> [Work instructions]: All lines in the material containing the word "heading" need to be copied.
———
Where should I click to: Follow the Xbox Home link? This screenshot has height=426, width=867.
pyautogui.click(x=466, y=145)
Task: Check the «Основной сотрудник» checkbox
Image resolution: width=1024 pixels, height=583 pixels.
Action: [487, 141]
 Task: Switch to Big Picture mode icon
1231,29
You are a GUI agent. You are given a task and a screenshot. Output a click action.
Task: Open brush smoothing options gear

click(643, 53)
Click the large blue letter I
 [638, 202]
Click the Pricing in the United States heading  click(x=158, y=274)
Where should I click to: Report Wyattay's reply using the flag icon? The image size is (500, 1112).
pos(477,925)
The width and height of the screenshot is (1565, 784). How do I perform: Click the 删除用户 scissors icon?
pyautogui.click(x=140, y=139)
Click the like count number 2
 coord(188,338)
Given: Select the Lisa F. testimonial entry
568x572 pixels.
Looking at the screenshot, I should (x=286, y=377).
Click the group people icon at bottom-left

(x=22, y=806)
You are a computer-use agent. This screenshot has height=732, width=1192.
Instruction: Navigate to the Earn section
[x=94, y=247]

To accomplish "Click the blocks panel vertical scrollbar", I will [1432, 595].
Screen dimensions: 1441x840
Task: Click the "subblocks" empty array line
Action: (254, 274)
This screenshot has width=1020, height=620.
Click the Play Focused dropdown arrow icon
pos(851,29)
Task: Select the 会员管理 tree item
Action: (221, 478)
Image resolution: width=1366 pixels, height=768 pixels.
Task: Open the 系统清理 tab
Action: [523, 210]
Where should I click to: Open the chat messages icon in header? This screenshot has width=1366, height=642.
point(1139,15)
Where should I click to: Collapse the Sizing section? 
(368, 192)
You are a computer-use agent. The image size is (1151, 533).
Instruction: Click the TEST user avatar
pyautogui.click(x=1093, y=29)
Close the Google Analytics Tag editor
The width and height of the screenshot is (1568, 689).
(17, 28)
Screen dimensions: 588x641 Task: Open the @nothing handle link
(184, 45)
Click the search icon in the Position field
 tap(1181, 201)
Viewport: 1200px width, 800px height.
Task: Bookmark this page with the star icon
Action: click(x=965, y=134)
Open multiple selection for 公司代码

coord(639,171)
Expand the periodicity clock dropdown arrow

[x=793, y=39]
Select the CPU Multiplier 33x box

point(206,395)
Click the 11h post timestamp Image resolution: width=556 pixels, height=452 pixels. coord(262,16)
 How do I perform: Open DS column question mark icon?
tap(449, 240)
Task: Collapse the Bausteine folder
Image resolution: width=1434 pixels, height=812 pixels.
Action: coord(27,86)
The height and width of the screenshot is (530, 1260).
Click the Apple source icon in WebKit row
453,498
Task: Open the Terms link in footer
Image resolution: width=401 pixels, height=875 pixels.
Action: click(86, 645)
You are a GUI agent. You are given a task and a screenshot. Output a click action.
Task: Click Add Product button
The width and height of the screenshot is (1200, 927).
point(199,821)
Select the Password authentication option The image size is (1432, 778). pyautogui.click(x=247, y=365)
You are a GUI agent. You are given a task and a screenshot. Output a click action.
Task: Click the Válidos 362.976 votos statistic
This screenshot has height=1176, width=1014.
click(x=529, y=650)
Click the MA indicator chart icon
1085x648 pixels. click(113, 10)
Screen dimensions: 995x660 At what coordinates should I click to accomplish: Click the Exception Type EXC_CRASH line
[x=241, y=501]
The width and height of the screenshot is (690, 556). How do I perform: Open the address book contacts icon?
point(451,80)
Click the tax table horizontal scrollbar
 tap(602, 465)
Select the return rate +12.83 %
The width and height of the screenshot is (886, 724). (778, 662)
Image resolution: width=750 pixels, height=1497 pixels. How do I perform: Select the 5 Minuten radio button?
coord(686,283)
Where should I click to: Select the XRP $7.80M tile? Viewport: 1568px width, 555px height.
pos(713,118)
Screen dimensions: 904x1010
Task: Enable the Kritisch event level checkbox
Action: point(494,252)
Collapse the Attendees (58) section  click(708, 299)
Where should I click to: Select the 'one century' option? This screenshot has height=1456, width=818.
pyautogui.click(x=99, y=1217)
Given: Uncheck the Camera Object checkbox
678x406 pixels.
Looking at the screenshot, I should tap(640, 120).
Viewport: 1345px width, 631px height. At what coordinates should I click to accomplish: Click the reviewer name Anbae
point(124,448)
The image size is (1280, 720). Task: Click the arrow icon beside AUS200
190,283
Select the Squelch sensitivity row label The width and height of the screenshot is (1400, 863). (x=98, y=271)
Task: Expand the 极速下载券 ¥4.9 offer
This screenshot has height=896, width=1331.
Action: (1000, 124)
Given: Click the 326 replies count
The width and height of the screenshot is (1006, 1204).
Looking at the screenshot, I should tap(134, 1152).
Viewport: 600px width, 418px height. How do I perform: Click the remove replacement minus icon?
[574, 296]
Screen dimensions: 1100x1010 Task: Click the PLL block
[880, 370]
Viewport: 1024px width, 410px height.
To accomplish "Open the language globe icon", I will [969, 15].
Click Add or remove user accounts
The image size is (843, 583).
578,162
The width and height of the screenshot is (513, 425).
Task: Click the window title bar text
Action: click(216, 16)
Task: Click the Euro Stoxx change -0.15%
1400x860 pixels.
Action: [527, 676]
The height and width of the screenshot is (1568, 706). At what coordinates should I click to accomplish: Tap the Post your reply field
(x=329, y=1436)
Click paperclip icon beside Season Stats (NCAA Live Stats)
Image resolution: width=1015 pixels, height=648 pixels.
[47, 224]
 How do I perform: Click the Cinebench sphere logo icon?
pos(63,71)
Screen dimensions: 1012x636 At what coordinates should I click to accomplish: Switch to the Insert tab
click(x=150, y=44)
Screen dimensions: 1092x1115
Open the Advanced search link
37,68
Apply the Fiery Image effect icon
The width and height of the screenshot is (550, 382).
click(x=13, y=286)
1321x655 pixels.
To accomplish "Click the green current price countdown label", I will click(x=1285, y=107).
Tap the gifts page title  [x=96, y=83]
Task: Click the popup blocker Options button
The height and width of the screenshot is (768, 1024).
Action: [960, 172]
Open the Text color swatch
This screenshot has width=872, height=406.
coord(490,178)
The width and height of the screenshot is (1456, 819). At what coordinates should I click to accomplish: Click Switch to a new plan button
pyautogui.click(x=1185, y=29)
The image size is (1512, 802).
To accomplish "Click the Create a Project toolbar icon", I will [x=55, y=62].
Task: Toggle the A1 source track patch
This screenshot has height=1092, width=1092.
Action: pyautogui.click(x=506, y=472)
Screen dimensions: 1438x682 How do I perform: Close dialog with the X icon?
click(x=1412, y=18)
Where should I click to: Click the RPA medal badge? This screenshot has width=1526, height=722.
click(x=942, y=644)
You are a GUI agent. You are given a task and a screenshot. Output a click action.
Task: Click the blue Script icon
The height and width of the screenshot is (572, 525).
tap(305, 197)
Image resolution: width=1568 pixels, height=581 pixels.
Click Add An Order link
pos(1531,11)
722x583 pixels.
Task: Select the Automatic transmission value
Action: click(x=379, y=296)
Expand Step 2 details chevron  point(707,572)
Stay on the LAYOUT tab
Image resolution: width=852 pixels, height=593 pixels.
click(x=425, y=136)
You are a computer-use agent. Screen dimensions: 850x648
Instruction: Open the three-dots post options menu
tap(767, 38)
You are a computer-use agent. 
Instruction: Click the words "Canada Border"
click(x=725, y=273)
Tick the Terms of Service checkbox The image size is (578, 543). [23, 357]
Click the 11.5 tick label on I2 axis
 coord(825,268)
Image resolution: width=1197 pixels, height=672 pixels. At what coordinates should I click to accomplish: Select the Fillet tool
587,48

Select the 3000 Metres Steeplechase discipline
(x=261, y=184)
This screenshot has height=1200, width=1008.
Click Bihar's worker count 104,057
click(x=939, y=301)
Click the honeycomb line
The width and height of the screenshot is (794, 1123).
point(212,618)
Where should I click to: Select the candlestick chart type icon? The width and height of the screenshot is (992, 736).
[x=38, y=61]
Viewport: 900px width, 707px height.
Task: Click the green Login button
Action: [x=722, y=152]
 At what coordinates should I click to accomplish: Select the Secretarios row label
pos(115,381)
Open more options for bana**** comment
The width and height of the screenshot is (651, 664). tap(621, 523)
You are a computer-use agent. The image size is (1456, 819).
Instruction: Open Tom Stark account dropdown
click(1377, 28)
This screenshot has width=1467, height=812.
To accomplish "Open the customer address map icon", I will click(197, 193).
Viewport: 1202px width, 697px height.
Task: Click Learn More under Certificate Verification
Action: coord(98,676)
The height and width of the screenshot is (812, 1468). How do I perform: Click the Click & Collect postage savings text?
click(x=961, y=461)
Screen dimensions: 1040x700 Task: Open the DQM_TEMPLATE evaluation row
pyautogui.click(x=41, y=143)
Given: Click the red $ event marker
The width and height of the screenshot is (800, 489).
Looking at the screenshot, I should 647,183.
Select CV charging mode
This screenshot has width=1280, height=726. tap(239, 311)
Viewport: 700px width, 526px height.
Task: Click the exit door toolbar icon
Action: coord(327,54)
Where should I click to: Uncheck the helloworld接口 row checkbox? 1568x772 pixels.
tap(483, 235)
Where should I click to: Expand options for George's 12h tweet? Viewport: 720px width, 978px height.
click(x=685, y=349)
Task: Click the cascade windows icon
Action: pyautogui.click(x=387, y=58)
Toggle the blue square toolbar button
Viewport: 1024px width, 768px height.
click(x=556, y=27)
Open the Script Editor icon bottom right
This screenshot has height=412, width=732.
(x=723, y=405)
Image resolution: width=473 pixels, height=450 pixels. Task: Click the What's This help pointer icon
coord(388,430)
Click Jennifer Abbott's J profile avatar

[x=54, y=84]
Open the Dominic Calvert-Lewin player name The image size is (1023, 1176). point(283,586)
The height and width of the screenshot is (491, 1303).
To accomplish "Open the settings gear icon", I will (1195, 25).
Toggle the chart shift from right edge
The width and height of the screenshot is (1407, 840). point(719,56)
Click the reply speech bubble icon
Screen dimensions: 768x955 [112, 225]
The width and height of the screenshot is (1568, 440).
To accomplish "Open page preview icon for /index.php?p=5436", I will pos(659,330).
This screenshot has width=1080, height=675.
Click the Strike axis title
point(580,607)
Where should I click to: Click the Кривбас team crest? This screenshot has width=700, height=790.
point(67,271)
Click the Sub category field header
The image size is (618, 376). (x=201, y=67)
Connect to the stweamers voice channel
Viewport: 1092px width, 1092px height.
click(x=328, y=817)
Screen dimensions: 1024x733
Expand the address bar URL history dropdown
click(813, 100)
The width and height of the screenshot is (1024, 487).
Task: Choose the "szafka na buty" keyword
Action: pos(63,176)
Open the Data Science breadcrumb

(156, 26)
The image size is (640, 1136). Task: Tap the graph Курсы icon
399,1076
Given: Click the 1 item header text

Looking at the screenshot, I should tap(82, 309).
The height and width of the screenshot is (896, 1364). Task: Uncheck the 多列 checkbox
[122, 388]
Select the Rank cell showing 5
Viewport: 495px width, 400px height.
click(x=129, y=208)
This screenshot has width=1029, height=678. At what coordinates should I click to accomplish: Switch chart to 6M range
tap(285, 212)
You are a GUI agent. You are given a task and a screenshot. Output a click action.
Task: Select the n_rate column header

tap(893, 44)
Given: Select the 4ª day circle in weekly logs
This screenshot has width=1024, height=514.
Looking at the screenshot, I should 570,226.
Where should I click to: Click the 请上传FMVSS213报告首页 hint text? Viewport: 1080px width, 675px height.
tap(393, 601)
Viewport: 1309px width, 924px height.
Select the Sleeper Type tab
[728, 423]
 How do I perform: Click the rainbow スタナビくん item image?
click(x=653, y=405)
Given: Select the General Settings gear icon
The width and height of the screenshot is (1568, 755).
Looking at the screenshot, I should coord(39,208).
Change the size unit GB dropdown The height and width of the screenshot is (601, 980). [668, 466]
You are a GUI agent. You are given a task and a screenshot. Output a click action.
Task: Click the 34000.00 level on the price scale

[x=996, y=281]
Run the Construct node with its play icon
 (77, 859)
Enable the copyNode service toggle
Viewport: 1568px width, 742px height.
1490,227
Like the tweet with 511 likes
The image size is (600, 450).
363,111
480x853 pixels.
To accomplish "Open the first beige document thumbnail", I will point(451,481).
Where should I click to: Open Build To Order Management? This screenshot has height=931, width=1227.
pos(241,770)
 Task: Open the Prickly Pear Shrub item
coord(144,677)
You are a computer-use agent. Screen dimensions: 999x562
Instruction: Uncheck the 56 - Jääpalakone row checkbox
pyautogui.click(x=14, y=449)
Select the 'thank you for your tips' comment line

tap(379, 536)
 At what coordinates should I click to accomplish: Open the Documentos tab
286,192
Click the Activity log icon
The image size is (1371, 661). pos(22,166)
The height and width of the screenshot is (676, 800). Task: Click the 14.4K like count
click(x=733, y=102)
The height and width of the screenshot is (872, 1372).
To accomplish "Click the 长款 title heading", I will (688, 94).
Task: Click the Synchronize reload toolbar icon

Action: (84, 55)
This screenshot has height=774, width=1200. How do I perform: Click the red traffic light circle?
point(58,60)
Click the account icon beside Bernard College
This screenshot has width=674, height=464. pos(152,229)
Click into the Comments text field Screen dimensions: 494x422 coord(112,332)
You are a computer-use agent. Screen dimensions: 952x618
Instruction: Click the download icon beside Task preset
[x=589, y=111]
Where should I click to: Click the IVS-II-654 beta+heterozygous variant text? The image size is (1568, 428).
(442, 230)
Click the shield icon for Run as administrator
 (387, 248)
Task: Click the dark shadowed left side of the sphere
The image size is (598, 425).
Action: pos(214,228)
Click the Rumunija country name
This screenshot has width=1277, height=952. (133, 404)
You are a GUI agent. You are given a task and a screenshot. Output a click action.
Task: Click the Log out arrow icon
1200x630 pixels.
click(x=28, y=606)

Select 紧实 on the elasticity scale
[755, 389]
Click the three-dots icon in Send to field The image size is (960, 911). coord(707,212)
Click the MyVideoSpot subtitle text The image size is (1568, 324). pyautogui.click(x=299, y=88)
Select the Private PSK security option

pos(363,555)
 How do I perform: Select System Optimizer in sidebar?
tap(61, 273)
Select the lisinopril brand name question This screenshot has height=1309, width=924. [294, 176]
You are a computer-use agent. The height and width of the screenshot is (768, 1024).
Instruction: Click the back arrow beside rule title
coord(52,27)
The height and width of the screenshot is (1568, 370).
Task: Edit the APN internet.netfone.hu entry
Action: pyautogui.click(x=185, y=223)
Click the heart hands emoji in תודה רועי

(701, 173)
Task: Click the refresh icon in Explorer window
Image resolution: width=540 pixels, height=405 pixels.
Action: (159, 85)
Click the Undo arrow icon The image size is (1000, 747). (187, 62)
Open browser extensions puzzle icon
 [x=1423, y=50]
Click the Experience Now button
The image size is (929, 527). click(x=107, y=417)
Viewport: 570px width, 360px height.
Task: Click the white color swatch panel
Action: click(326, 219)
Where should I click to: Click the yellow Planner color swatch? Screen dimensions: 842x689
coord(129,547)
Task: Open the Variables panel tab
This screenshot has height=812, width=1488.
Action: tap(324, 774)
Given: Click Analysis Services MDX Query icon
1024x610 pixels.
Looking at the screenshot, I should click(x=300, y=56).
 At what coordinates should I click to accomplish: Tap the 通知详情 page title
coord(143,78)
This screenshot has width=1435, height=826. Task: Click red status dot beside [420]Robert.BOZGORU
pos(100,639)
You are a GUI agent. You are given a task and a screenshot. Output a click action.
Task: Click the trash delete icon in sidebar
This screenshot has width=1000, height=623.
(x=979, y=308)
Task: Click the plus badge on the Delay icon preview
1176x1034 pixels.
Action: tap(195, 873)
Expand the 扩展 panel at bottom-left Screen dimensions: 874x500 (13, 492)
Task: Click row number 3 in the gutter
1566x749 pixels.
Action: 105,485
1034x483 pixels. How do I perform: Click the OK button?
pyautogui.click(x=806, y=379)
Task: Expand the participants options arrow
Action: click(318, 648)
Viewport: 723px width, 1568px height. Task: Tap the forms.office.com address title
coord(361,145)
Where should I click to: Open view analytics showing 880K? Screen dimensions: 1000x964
———
> [Output of the exercise]:
Click the Pricing in the United States heading  click(x=158, y=274)
To accomplish "Click the 长款 title heading", I will (688, 94).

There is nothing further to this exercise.